Despite being internally diverse in terms of migratory background and religious affiliation, much of Britain’s Indian population would be considered “natural Tories”. They are generally family-oriented, aspirational, business-minded and often financially well-resourced.
According to recent government figures, 31% of UK Indians are salaried professionals – higher than any other ethnicity. Much of the first-generation fled persecution in East Africa, where their enterprises formed the backbone of the economy.
This entrepreneurial spirit is more readily associated with voting Conservative than Labour – or at least, so the party would claim. And indeed, 2010 data show that 16% of British Indians do identify with the Conservatives. That’s a higher rate than any other ethnic minority group. However, that’s still a small proportion. The majority (55%) identified with Labour. To put this in perspective, 67% of people of Black Caribbean origin were Labour identifiers. Only 5% identified with the Tories.
Inroads under Cameron
Aware of his party’s need to improve its record, former prime minister David Cameron sought to establish the Conservatives as an attractive political option for economically successful British Indians. His charm offensive included an early trip to India and a significant effort to diversify the parliamentary party in the 2010 election using a “priority list” of candidates. As prime minister, Cameron famously organised a very high profile state visit, using an event at Wembley to praise the contributions the British Indian population makes to the UK.
And indeed, figures from a post-election survey suggested that the Conservatives performed particularly well among British Hindus and Sikhs in the 2015 general election.
But what was really essential in transforming the Tory brand for British Indians was Cameron’s desire to tackle discrimination. According to 2010 figures, a substantial proportion of Indians hold feelings of relative deprivation. When asked about life prospects, 65% felt that minorities needed greater opportunities, with four in ten feeling that non-whites living in the UK were held back by prejudice. British Indian graduates continue to suffer ethnic penalties in the labour market, finding it more difficult to obtain employment than similarly qualified white British counterparts.

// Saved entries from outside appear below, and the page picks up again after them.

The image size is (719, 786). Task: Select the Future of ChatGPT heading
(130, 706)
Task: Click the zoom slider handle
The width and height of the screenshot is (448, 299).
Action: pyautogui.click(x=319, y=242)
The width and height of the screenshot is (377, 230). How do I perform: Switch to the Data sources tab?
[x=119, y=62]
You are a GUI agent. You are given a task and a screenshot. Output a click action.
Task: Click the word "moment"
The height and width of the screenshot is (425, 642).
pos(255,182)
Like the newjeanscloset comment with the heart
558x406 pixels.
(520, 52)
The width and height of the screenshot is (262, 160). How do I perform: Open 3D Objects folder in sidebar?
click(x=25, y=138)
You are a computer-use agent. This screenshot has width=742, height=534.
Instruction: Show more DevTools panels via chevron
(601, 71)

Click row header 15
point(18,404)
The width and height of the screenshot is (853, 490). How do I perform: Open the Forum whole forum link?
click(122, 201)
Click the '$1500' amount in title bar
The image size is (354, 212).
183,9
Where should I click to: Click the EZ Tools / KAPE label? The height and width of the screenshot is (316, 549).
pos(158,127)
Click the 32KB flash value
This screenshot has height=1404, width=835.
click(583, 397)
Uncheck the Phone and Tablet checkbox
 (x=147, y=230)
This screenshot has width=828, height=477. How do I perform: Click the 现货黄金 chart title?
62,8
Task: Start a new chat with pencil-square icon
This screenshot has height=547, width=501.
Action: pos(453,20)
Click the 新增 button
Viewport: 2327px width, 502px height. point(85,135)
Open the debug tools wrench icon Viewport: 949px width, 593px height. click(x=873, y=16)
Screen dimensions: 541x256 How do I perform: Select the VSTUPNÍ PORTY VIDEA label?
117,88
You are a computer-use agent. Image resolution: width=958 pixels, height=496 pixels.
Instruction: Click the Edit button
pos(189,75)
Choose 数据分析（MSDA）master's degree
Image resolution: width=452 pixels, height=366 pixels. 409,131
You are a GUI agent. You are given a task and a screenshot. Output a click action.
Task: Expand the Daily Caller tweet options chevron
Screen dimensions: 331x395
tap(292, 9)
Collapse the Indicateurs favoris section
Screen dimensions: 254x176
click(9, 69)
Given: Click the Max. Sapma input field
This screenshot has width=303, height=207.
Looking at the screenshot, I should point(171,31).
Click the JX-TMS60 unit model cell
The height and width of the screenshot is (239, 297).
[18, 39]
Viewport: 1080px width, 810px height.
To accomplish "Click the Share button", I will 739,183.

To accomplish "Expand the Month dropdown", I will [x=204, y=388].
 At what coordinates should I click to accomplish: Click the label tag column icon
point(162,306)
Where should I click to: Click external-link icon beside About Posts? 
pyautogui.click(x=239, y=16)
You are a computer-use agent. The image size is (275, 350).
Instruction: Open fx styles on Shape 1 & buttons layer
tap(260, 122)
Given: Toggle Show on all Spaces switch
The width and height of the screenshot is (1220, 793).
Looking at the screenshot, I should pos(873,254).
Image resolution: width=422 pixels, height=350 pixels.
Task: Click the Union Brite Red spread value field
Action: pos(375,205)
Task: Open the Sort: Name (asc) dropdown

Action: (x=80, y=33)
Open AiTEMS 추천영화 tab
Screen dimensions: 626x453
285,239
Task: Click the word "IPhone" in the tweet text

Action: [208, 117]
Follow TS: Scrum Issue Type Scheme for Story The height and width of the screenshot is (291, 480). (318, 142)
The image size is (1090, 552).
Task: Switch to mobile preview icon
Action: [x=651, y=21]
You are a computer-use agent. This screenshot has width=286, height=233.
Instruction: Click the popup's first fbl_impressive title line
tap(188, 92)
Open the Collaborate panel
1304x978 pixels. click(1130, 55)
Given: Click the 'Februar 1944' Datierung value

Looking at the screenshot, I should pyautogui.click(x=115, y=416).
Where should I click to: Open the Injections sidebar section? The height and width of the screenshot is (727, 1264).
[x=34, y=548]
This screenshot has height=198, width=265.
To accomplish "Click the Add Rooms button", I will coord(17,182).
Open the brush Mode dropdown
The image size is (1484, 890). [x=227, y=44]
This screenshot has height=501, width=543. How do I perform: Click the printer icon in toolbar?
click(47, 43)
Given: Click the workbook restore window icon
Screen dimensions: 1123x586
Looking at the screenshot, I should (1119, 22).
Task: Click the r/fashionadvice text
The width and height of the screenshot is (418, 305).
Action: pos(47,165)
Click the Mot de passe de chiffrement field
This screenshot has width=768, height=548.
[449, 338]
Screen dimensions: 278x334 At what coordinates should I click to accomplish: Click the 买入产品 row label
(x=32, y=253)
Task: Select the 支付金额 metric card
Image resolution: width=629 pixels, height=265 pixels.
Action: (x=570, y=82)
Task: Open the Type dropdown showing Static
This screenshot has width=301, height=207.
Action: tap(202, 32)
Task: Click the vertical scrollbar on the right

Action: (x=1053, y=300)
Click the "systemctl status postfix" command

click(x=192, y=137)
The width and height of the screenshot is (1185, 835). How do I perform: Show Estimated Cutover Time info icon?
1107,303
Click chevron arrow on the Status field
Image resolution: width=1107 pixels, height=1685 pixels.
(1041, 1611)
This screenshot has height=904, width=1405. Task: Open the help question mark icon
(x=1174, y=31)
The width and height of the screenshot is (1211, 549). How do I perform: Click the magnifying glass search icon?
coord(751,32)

Cameron sought to introduce a more level playing field by launching the blind CV equality initiative. Large employers signed up to the name-blind recruitment drive, including the BBC, HSBC and KPMG. In his 2015 party Conference speech, Cameron spoke of his intention to “finish the fight for real equality in our country today”.
And then, Brexit
That didn’t come to pass. Under Theresa May, the Conservatives could be about to undo the progress Cameron made attracting British Indian voters.
Her association with Brexit is a big problem. Despite data showing that UK Indians were more likely to vote Leave than other ethnic minorities, they were still more likely to support remaining in the EU than the white British majority.
After the EU referendum, May sought to broaden the party’s appeal among socially conservative white working class voters in traditional Leave-voting Labour heartlands. The importance of building on British Indian support appeared to be downgraded as a result.
Following the inroads made by Cameron with British Indians (and BAME people in general), the 2017 general election was a major setback. According to post-election internal polling, Tory support among ethnic minority people dropped to a 16-year low. We don’t know how many of these were British Indians specifically but considering that previous progress was driven by increases in British Indian support, it’s plausible that such a sharp drop among BAME people incorporates a decent proportion of Indian-origin voters.
May has unveiled plans to address the ethnicity pay gap following her race disparity audit. These are positive efforts to understand and confront structural racial injustices which continue to persist in the UK. It may even eventually prove to be a more substantive piece of work than Cameron’s anti-discrimination effort. But her flawed approach to the 2017 general election means considerable repair work must be done to regain the advances made under Cameron.
Targeting working-class Leave voters in traditional Labour heartlands which suffered severe industrial decline under the Thatcher government was a risky electoral strategy which didn’t pay off. And by retreating into their comfort zone by constantly “talking tough” on immigration and Europe, the Tories – especially May – failed spectacularly to articulate a positive vision for increasing equality of opportunity in multi-ethnic Britain.
The party’s choice of candidate for the 2020 London mayoral election, Shaun Bailey, could also pose problems for the relationship between the Conservatives and British Indians. Considering the Windrush scandal, the nomination of Bailey, who is of Black Caribbean origin, is significant. However, he has made some highly controversial comments about multiculturalism, including in a 2005 pamphlet:
You bring your children to school and they learn far more about Diwali than Christmas. I speak to the people who are from Brent and they’ve been having Muslim and Hindi days off. What it does is rob Britain of its community. Without our community we slip into a crime riddled cess pool.
In the same work, Bailey suggested that people of Black Caribbean origin found it easier to integrate in Britain due to a shared Christian faith and common language.
Through positive political engagement and tackling the issue of discrimination head on, the Conservatives under Cameron made genuine headway in broadening their electoral appeal. Recent events threaten to overturn that progress. As well as being a noticeable presence in marginal towns such as Watford, Milton Keynes and Swindon, British Indians living in Tory-held London battleground constituencies such as Harrow East and Hendon may have an important say at the next general election.